We highlighted something similar in the multi-objective optimisation literature . Unfortunately, it looks like comparing benchmark scores between papers can be unreliable.
- _Algorithm A_ implemented by _Researcher A_ performs different to _Algorithm A_ implemented by _Researcher B_.
- _Algorithm A_ outperforms _Algorithm B_ in _Researcher A's_ study.
- _Algorithm B_ outperforms _Algorithm A_ in _Researcher B's_ study.
That's a simple case... and it can come down to many different factors which are often omitted in the publication. It can drive PhD students mad as they try to reproduce results and understand why theirs don't match!Reply
I like presenting the correlation of results between different benchmarks - I'd be interested in hearing to what extent this problem exists in more traditional benchmarking. One difference is that ML has this accuracy/quality component where in the past we've been more concerned with performance. Unfortunately this paper doesn't really address the long history of non-ML benchmarking, and I find it hard to believe no one has previously addressed the fragility of benchmark results.Reply
>> Thus when using a benchmark, we should also think about and clarify answers to several related questions: Do improvements on the benchmark correspond to progress on the original problem? (...) How far will we get by gaming the benchmark rather than making progress towards solving the original problem?

▶ _Dataset extract_
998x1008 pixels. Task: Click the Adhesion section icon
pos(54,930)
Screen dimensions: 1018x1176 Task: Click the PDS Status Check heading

▶ _Instruction_
Decide whether each statement agrees with the thread on benchmark comparisons. Answer yes or no, and quote the deciding words of the thread. (a) Comparing benchmark scores between papers can be unreliable. (b) The paper under discussion addresses the long history of non-ML benchmarking. (c) Factors behind differing results are often left out of publications. The lines above are separate material and have no connection to the thread on benchmark comparisons.

▶ _Exercise answer_
(a) Yes: "comparing benchmark scores between papers can be unreliable."
(b) No: "this paper doesn't really address the long history of non-ML benchmarking."
(c) Yes: "many different factors which are often omitted in the publication."